Extract all of the data and reproduce it precisely.

(RECORDS FOR THIS EXERCISE Opens)

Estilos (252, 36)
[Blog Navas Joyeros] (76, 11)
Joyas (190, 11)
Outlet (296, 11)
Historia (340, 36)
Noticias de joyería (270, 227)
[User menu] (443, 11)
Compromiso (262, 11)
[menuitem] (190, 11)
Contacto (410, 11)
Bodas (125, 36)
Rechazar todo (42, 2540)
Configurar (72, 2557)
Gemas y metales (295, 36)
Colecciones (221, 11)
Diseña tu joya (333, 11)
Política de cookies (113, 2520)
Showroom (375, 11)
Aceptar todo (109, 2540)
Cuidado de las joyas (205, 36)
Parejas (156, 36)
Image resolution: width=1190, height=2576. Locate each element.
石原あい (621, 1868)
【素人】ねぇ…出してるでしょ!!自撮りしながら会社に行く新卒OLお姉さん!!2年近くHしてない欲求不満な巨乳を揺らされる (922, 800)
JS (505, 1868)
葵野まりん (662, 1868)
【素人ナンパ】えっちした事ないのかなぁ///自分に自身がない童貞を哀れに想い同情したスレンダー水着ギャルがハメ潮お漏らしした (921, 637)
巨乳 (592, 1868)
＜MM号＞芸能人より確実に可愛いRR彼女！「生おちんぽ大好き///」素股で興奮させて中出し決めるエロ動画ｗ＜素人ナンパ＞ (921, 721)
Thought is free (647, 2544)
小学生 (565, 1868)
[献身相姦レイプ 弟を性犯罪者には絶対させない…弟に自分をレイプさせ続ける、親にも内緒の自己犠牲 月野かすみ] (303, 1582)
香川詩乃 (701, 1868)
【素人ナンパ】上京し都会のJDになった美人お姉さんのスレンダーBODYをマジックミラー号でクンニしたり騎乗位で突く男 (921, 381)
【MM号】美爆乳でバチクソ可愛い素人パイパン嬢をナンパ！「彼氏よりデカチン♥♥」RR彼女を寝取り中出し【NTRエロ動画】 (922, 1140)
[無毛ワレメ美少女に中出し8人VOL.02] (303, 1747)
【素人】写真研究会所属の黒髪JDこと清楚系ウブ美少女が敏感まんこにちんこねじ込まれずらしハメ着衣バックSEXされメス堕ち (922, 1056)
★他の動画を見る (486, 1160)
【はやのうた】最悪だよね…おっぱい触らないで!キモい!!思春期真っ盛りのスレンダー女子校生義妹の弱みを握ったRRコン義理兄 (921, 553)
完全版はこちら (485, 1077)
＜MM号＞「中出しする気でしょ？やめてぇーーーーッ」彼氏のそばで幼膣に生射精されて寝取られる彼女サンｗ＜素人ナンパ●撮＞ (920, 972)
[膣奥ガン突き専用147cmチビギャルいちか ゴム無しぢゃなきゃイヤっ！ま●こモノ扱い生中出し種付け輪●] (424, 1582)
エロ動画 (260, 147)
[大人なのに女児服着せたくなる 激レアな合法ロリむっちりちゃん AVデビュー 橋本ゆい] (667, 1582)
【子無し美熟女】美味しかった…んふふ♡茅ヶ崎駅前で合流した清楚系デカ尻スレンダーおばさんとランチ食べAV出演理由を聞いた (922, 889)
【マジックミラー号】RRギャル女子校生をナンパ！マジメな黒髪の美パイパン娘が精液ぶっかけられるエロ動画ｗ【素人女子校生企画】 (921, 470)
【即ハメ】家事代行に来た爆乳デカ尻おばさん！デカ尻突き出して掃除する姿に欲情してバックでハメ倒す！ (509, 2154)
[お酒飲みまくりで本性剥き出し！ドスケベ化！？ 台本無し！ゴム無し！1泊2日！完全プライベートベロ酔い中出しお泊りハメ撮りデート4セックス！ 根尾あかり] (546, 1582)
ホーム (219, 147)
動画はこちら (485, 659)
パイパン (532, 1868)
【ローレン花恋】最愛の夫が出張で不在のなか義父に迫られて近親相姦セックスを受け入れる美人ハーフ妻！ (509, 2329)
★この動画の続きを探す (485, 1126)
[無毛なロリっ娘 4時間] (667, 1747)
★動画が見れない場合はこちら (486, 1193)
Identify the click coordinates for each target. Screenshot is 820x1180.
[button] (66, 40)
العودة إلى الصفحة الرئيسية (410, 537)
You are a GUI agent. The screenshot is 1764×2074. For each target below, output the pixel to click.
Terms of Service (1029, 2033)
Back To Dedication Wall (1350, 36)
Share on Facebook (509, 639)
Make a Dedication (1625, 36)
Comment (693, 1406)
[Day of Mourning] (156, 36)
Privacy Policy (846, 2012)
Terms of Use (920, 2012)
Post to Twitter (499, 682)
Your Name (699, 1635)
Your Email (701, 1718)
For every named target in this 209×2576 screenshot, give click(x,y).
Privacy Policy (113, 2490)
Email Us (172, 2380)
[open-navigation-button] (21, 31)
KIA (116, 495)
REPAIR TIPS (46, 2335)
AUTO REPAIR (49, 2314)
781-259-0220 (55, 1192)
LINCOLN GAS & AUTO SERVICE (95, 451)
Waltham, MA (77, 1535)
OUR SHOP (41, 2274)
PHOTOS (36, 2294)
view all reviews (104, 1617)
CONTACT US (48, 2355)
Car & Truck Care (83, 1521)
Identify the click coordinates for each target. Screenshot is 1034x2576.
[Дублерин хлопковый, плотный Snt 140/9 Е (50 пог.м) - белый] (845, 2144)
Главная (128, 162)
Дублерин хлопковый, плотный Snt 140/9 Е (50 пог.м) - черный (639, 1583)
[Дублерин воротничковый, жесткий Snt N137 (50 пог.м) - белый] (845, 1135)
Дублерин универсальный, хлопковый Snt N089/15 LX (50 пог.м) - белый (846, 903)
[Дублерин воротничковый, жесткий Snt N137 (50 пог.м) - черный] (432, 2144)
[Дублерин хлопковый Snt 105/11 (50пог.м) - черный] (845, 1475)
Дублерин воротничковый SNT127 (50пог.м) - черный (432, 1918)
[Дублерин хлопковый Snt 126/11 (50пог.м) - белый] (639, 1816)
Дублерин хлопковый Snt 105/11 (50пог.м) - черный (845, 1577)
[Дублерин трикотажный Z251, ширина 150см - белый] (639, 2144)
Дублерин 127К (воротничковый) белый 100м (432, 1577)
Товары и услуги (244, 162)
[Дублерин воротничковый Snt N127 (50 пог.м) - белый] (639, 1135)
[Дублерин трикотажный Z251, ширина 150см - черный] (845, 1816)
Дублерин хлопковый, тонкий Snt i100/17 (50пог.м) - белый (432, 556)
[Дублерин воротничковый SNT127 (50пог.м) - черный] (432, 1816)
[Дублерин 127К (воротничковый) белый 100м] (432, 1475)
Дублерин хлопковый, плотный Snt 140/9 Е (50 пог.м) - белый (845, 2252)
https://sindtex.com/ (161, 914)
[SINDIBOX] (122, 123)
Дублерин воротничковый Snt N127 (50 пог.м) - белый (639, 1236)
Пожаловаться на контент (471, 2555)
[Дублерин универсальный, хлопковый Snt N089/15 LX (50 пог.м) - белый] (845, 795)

(RECORDS FOR THIS EXERCISE Closes)

* WRITTEN SOLUTION *
Estilos (252, 36)
[Blog Navas Joyeros] (76, 11)
Joyas (190, 11)
Outlet (296, 11)
Historia (340, 36)
Noticias de joyería (270, 227)
[User menu] (443, 11)
Compromiso (262, 11)
[menuitem] (190, 11)
Contacto (410, 11)
Bodas (125, 36)
Rechazar todo (42, 2540)
Configurar (72, 2557)
Gemas y metales (295, 36)
Colecciones (221, 11)
Diseña tu joya (333, 11)
Política de cookies (113, 2520)
Showroom (375, 11)
Aceptar todo (109, 2540)
Cuidado de las joyas (205, 36)
Parejas (156, 36)
Image resolution: width=1190, height=2576. Locate each element.
石原あい (621, 1868)
【素人】ねぇ…出してるでしょ!!自撮りしながら会社に行く新卒OLお姉さん!!2年近くHしてない欲求不満な巨乳を揺らされる (922, 800)
JS (505, 1868)
葵野まりん (662, 1868)
【素人ナンパ】えっちした事ないのかなぁ///自分に自身がない童貞を哀れに想い同情したスレンダー水着ギャルがハメ潮お漏らしした (921, 637)
巨乳 (592, 1868)
＜MM号＞芸能人より確実に可愛いRR彼女！「生おちんぽ大好き///」素股で興奮させて中出し決めるエロ動画ｗ＜素人ナンパ＞ (921, 721)
Thought is free (647, 2544)
小学生 (565, 1868)
[献身相姦レイプ 弟を性犯罪者には絶対させない…弟に自分をレイプさせ続ける、親にも内緒の自己犠牲 月野かすみ] (303, 1582)
香川詩乃 (701, 1868)
【素人ナンパ】上京し都会のJDになった美人お姉さんのスレンダーBODYをマジックミラー号でクンニしたり騎乗位で突く男 (921, 381)
【MM号】美爆乳でバチクソ可愛い素人パイパン嬢をナンパ！「彼氏よりデカチン♥♥」RR彼女を寝取り中出し【NTRエロ動画】 (922, 1140)
[無毛ワレメ美少女に中出し8人VOL.02] (303, 1747)
【素人】写真研究会所属の黒髪JDこと清楚系ウブ美少女が敏感まんこにちんこねじ込まれずらしハメ着衣バックSEXされメス堕ち (922, 1056)
★他の動画を見る (486, 1160)
【はやのうた】最悪だよね…おっぱい触らないで!キモい!!思春期真っ盛りのスレンダー女子校生義妹の弱みを握ったRRコン義理兄 (921, 553)
完全版はこちら (485, 1077)
＜MM号＞「中出しする気でしょ？やめてぇーーーーッ」彼氏のそばで幼膣に生射精されて寝取られる彼女サンｗ＜素人ナンパ●撮＞ (920, 972)
[膣奥ガン突き専用147cmチビギャルいちか ゴム無しぢゃなきゃイヤっ！ま●こモノ扱い生中出し種付け輪●] (424, 1582)
エロ動画 (260, 147)
[大人なのに女児服着せたくなる 激レアな合法ロリむっちりちゃん AVデビュー 橋本ゆい] (667, 1582)
【子無し美熟女】美味しかった…んふふ♡茅ヶ崎駅前で合流した清楚系デカ尻スレンダーおばさんとランチ食べAV出演理由を聞いた (922, 889)
【マジックミラー号】RRギャル女子校生をナンパ！マジメな黒髪の美パイパン娘が精液ぶっかけられるエロ動画ｗ【素人女子校生企画】 (921, 470)
【即ハメ】家事代行に来た爆乳デカ尻おばさん！デカ尻突き出して掃除する姿に欲情してバックでハメ倒す！ (509, 2154)
[お酒飲みまくりで本性剥き出し！ドスケベ化！？ 台本無し！ゴム無し！1泊2日！完全プライベートベロ酔い中出しお泊りハメ撮りデート4セックス！ 根尾あかり] (546, 1582)
ホーム (219, 147)
動画はこちら (485, 659)
パイパン (532, 1868)
【ローレン花恋】最愛の夫が出張で不在のなか義父に迫られて近親相姦セックスを受け入れる美人ハーフ妻！ (509, 2329)
★この動画の続きを探す (485, 1126)
[無毛なロリっ娘 4時間] (667, 1747)
★動画が見れない場合はこちら (486, 1193)
Identify the click coordinates for each target. Screenshot is 820x1180.
[button] (66, 40)
العودة إلى الصفحة الرئيسية (410, 537)
You are a GUI agent. The screenshot is 1764×2074. For each target below, output the pixel to click.
Terms of Service (1029, 2033)
Back To Dedication Wall (1350, 36)
Share on Facebook (509, 639)
Make a Dedication (1625, 36)
Comment (693, 1406)
[Day of Mourning] (156, 36)
Privacy Policy (846, 2012)
Terms of Use (920, 2012)
Post to Twitter (499, 682)
Your Name (699, 1635)
Your Email (701, 1718)
For every named target in this 209×2576 screenshot, give click(x,y).
Privacy Policy (113, 2490)
Email Us (172, 2380)
[open-navigation-button] (21, 31)
KIA (116, 495)
REPAIR TIPS (46, 2335)
AUTO REPAIR (49, 2314)
781-259-0220 (55, 1192)
LINCOLN GAS & AUTO SERVICE (95, 451)
Waltham, MA (77, 1535)
OUR SHOP (41, 2274)
PHOTOS (36, 2294)
view all reviews (104, 1617)
CONTACT US (48, 2355)
Car & Truck Care (83, 1521)
Identify the click coordinates for each target. Screenshot is 1034x2576.
[Дублерин хлопковый, плотный Snt 140/9 Е (50 пог.м) - белый] (845, 2144)
Главная (128, 162)
Дублерин хлопковый, плотный Snt 140/9 Е (50 пог.м) - черный (639, 1583)
[Дублерин воротничковый, жесткий Snt N137 (50 пог.м) - белый] (845, 1135)
Дублерин универсальный, хлопковый Snt N089/15 LX (50 пог.м) - белый (846, 903)
[Дублерин воротничковый, жесткий Snt N137 (50 пог.м) - черный] (432, 2144)
[Дублерин хлопковый Snt 105/11 (50пог.м) - черный] (845, 1475)
Дублерин воротничковый SNT127 (50пог.м) - черный (432, 1918)
[Дублерин хлопковый Snt 126/11 (50пог.м) - белый] (639, 1816)
Дублерин хлопковый Snt 105/11 (50пог.м) - черный (845, 1577)
[Дублерин трикотажный Z251, ширина 150см - белый] (639, 2144)
Дублерин 127К (воротничковый) белый 100м (432, 1577)
Товары и услуги (244, 162)
[Дублерин воротничковый Snt N127 (50 пог.м) - белый] (639, 1135)
[Дублерин трикотажный Z251, ширина 150см - черный] (845, 1816)
Дублерин хлопковый, тонкий Snt i100/17 (50пог.м) - белый (432, 556)
[Дублерин воротничковый SNT127 (50пог.м) - черный] (432, 1816)
[Дублерин 127К (воротничковый) белый 100м] (432, 1475)
Дублерин хлопковый, плотный Snt 140/9 Е (50 пог.м) - белый (845, 2252)
https://sindtex.com/ (161, 914)
[SINDIBOX] (122, 123)
Дублерин воротничковый Snt N127 (50 пог.м) - белый (639, 1236)
Пожаловаться на контент (471, 2555)
[Дублерин универсальный, хлопковый Snt N089/15 LX (50 пог.м) - белый] (845, 795)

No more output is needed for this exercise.